It’s always a treat when you get to find indie niche houses to explore, and it’s even more special when the nose behind the fragrances is willing to listen to you word vomit at them on what your thoughts are. That’s commitment, y’all. COMMITMENT.
I was able to experience that particular delight (via the magical connector tool called Instagram) with the perfumer behind Seattle-based Âge de Querelle Perfumes, Chad Bylsma.
One of the great joys those in fragcomm partake in is the hunt for discovering new houses and new fragrances to get their noses on. It’s not uncommon to hear folks asking for suggestions on niche or indie houses to try, especially in Facebook groups or on Instagram. One of the houses we discovered along the way was Âge de Querelle Perfumes. While Bylsma just released his Blacklisted series of fragrances, I decided to try the Eau de Cologne scent, because… well, I have a very hard time saying no to anything resembling a Fougère (especially a barbershop) fragrance.

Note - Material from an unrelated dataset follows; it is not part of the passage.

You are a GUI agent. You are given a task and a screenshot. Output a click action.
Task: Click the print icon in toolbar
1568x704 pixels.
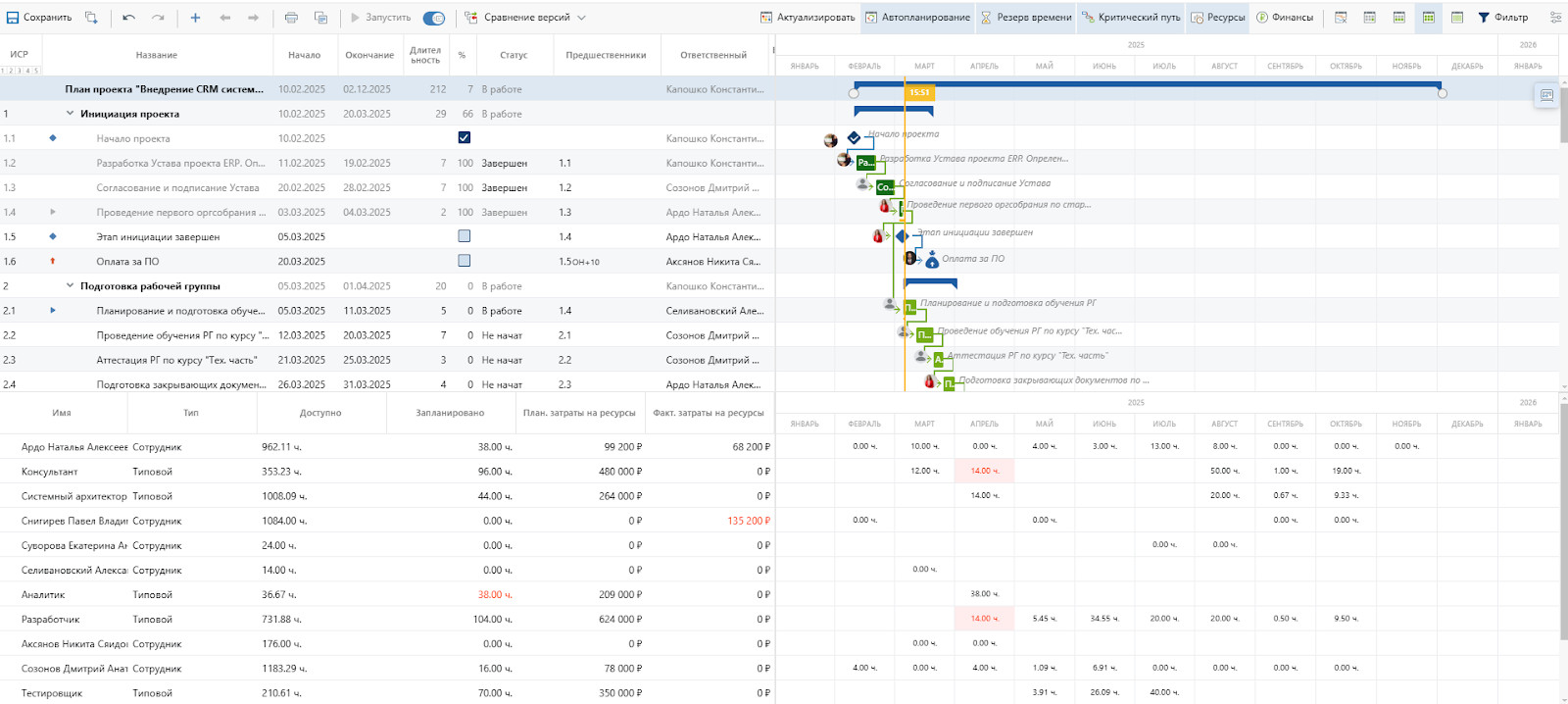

What is a Fougère fragrance you ask? This olfactive family is typically a very herby, aromatic scent that often includes vetiver, oakmoss, lavender, bergamot, geranium, and animalic notes. The scents can range from sweet to very, very dry. A classic barbershop fragrance is most typically from the Fougère family and tends to stray to the sweeter side (though not always). Barbershop fragrances typically contain lavender, at least one type of aromatic note, some level of sweetness from vanilla or tonka bean, and could have either a boozy or animalic element to it.
Let’s take a quick look at the notes in this scent.
Âge de Querelle – Eau de Cologne Notes
Bay leaves, clove, petitgrain, bergamot, peppermint, lavender, geranium, Virginian cedarwood, ambergris, patchouli, and vanilla.
You can see many of the notes I listed above that go into making a barbershop fragrance. You might also see this note called ambergris and are thinking “Kori, you’ve mentioned this before but I don’t know what it is!”
Long story short, it’s bile duct buildup a whale vomited up that made its way to shore. Ambergris is synthetic depending on which country you live in (ie in the US and Australia the possession and trade thereof of ambergris is illegal). It’s also what the synthetic Ambroxide compound aka ambroxan is derived from.
By itself, ambergris is not particularly pleasant, but when blended in perfumes it can help serve as a fixative of sorts, helping scents last longer and can also add a sweet, animalic element.
So what’s the verdict for Eau de Cologne now that we all know what’s what?
I love it. Keep in mind, I fall into the camp of people who think Altoids could be stronger. I LOVE PEPPERMINT. I was the little weirdo as a kid who would go for straight-up peppermint oil. It’s one of my bigger pet peeves in fragrances that many perfumers seem to shy away from really letting this note shine in their scents but have no problem adding the dirtiest animalic and ouds possible.
Âge de Querelle Perfumes had no such compunctions and what resulted was a lovely barbershop scent that tingles the lungs on the inhale.
Now don’t mistake my waxing poetic about the peppermint note to mean that it overpowers everything else. Far from it. The aromatics ride a wave of chilly peppermint to sizzle all the way up behind your eyes, and bergamot top note is a wonderfully potent spark. The woodier, grounding notes in Eau de Cologne are blended to give you a nice depth as the dry down continues, with the cedarwood and patchouli giving the fragrance a nice earthy quality. The vanilla adds just enough sweetness without overwhelming the rest of the notes.
Projection-wise, you’re going to be noticed when you walk into a room if you’ve just sprayed this (thanks peppermint!), but it’s not all-consuming. Better the sillage cloud is outright delicious and worth following after just to get an extra whiff of. As far as longevity goes, this lasts around 3-4hours on me, which for an eau de cologne concentration is pretty darn good.
Now, obviously, you probably won’t want to wear this in the middle of a heatwave. But for most other occasions? This’ll get you in a pinch.
Prices are very reasonable, especially considering this is an indie house. You can grab a 50 mL bottle of Eau de Cologne for $68, or the 10 mL travel size for $27. If you want to sample first, you can pick up a sample set of three fragrances in 2 mL atomizers for $18.
Overall, Âge de Querelle is a fun, up and coming fragrance house run by a perfumer who cares about quality and is happy to chat with you about your thoughts on his work. Definitely worth at least checking out.
The Fandomentals “Fragdomentals” team base our reviews off of fragrances that we have personally, independently sourced. Any reviews based off of house-provided materials will be explicitly stated.